Hackers discovered a vulnerability in Equifax servers in 2017 that opened access to login credentials and for two months mined data that included credit card numbers, drivers licenses and social security numbers.
As part of the settlement, Equifax will pay $300 million to provide consumers with credit monitoring services, compensate those who purchased credit or identity monitoring services and other out-of-pocket expenses. It will also provide U.S. consumers with six free credit reports a year and one annual credit report, for seven years.

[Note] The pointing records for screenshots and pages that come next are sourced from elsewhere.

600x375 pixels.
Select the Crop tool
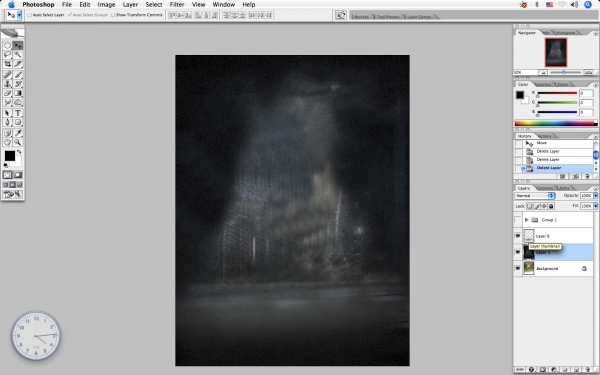click(7, 64)
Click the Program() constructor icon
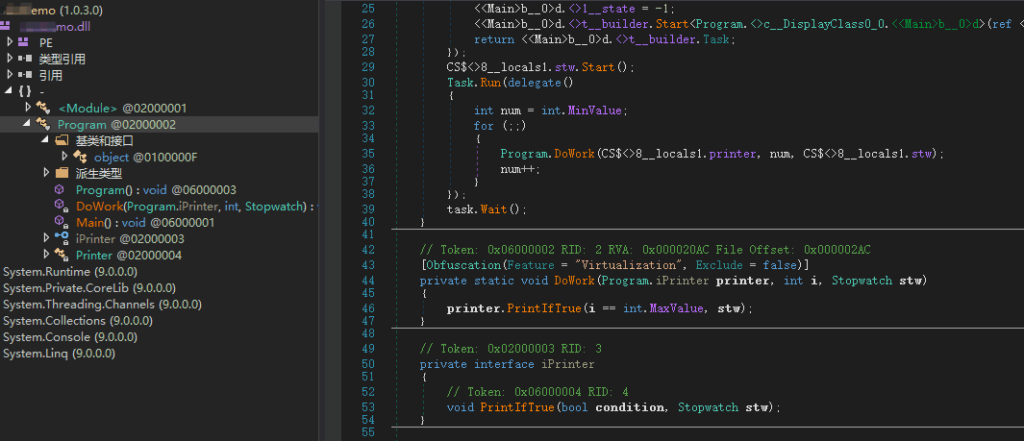 [x=61, y=190]
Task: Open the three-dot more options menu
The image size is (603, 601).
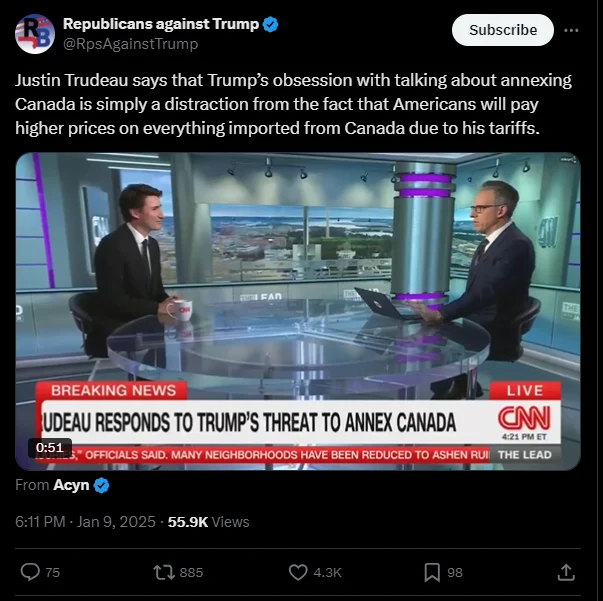Action: (x=571, y=30)
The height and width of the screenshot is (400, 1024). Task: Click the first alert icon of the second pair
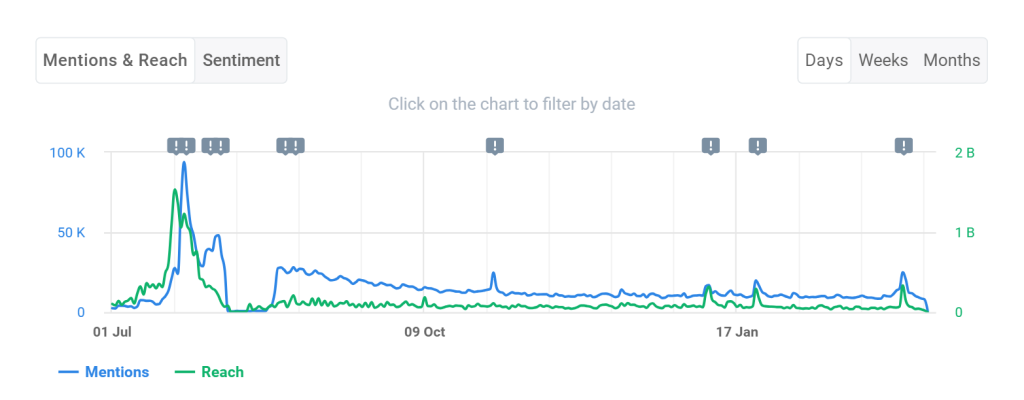(x=209, y=146)
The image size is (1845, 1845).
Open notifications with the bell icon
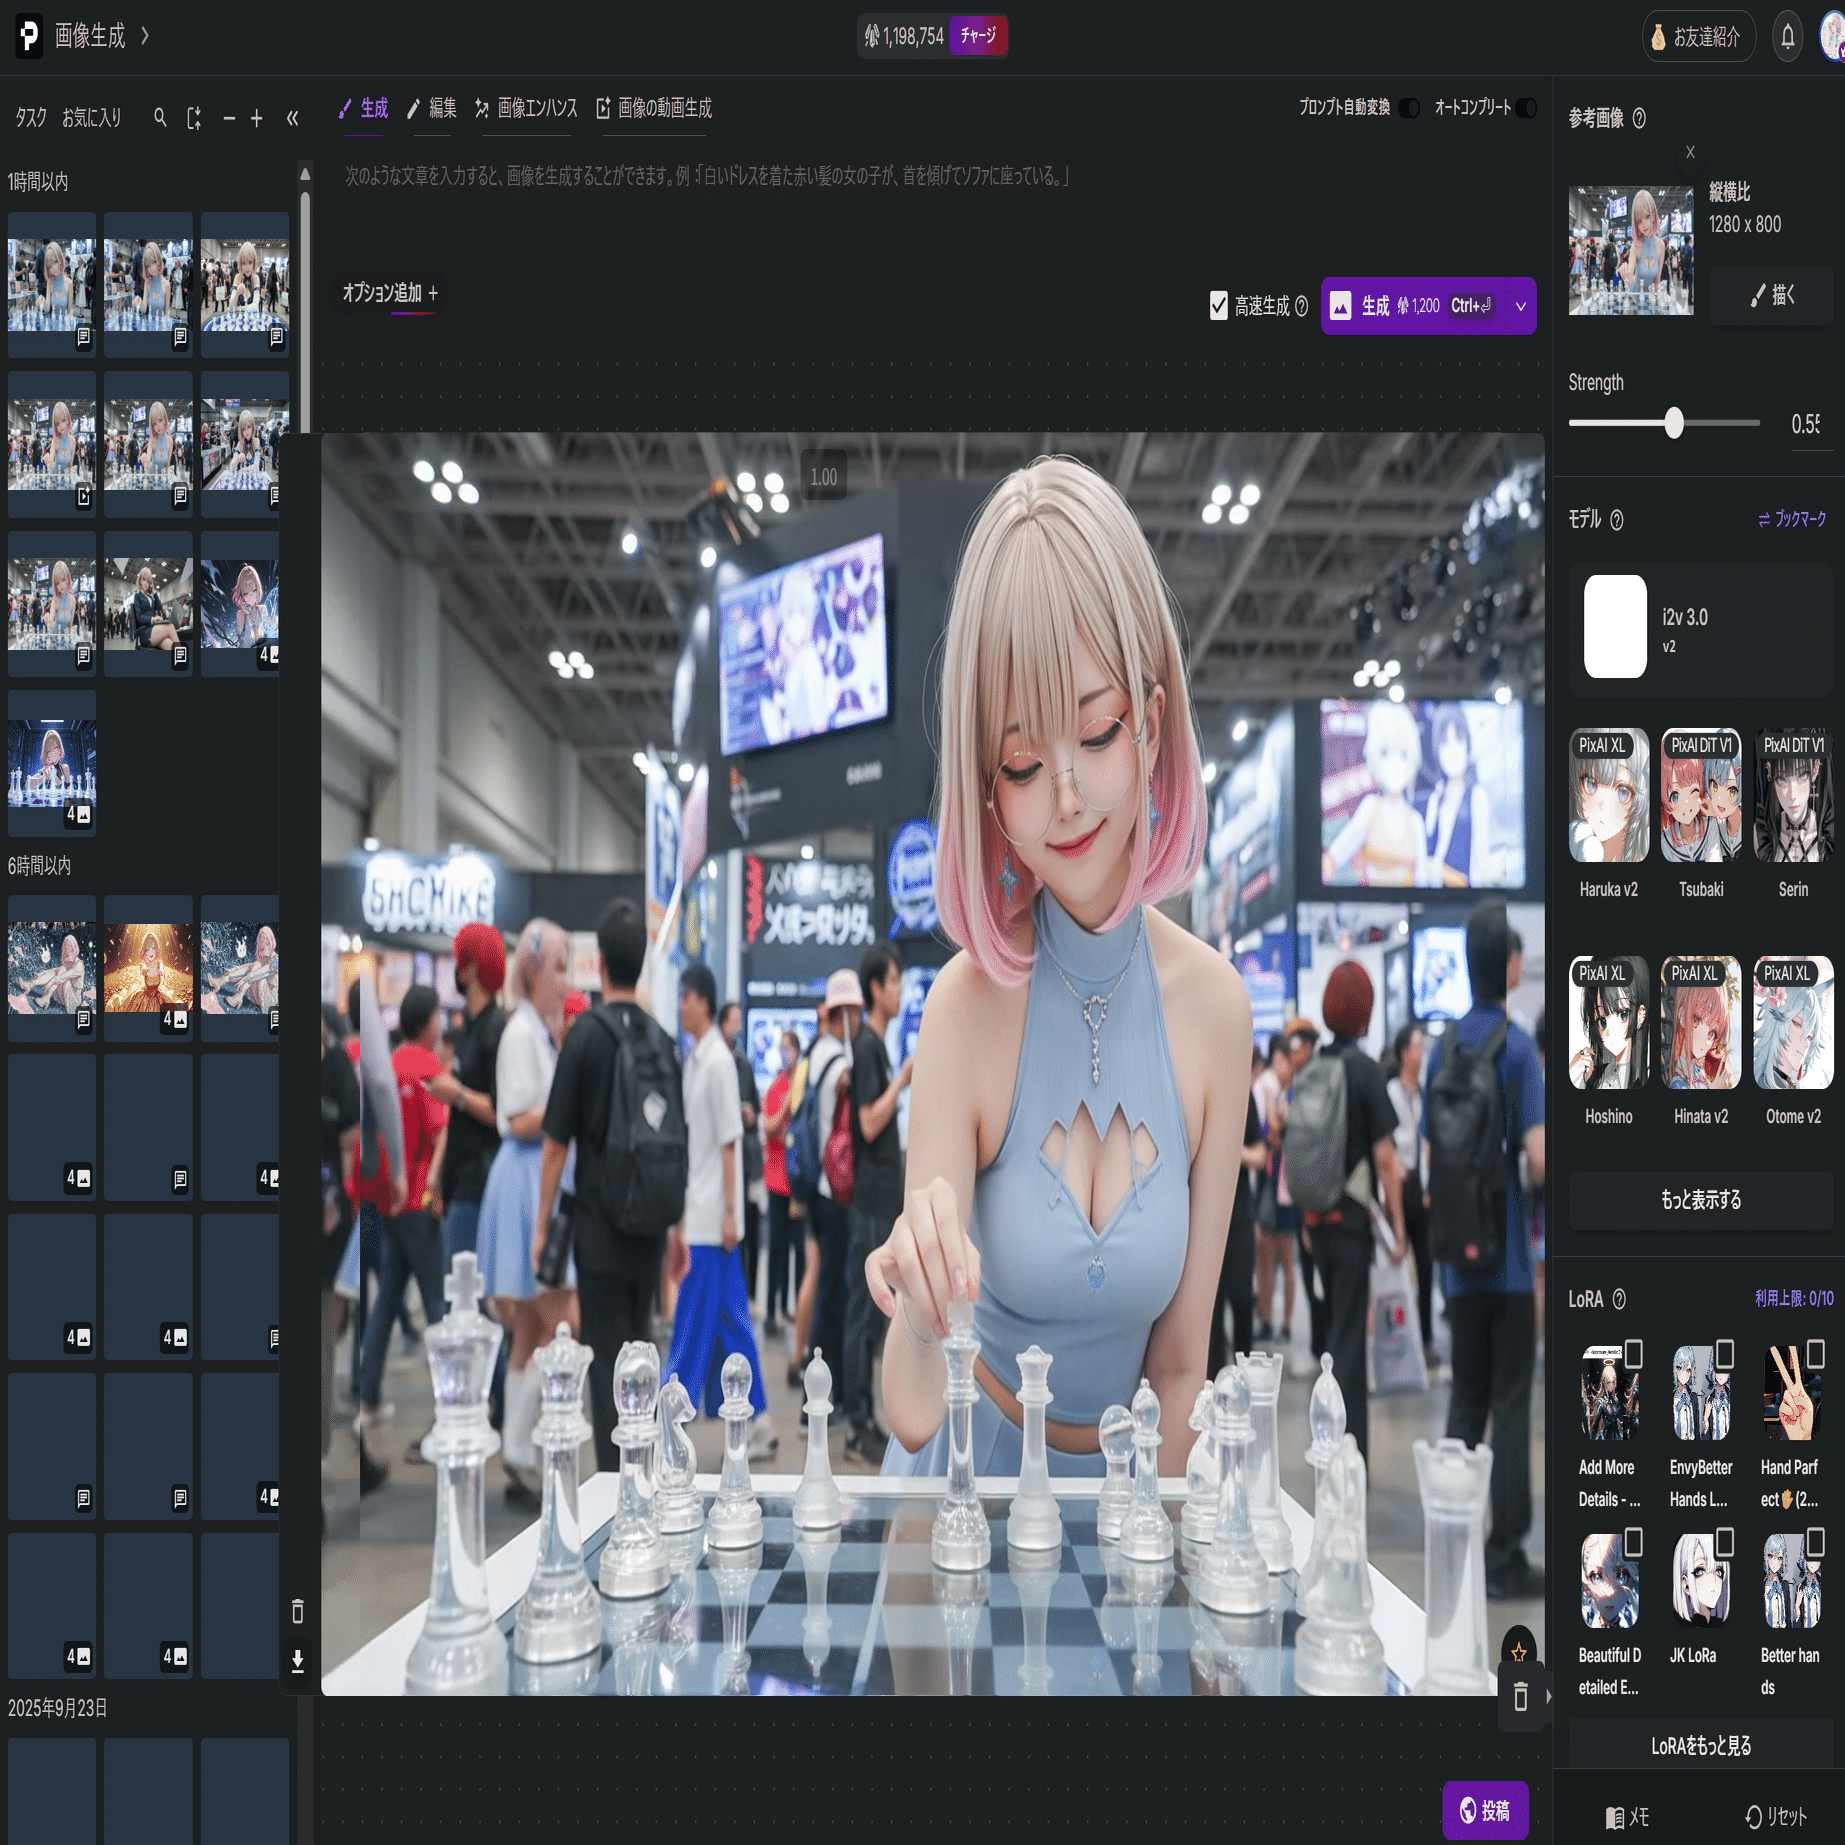pos(1788,36)
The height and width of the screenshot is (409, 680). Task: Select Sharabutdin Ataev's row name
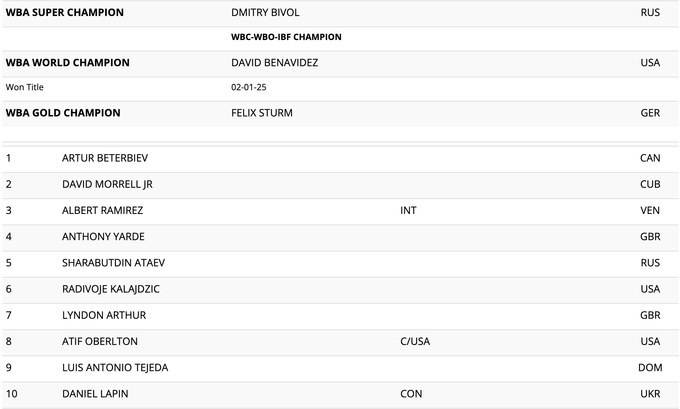pyautogui.click(x=113, y=263)
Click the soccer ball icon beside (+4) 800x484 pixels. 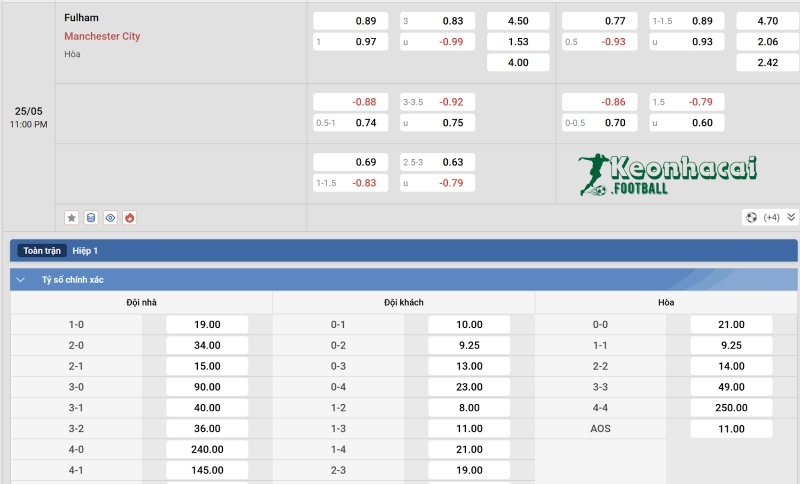click(751, 217)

Equifax will pay $175 million to 48 states, the District of Columbia and Puerto Rico, as well as $100 million in civil penalties.
"Companies that profit from personal information have an extra responsibility to protect and secure that data," FTC Chairman Joe Simons said in a statement. "Equifax failed to take basic steps that may have prevented the breach that affected approximately 147 million consumers.
"This settlement requires that the company take steps to improve its data security going forward, and will ensure that consumers harmed by this breach can receive help protecting themselves from identity theft and fraud."
Equifax CEO Mark Begor said the agreement reinforces the company's commitment to safeguarding information and recognizing the seriousness of the breach.
"This comprehensive settlement is a positive step for U.S. consumers and Equifax as we move forward," Begor said.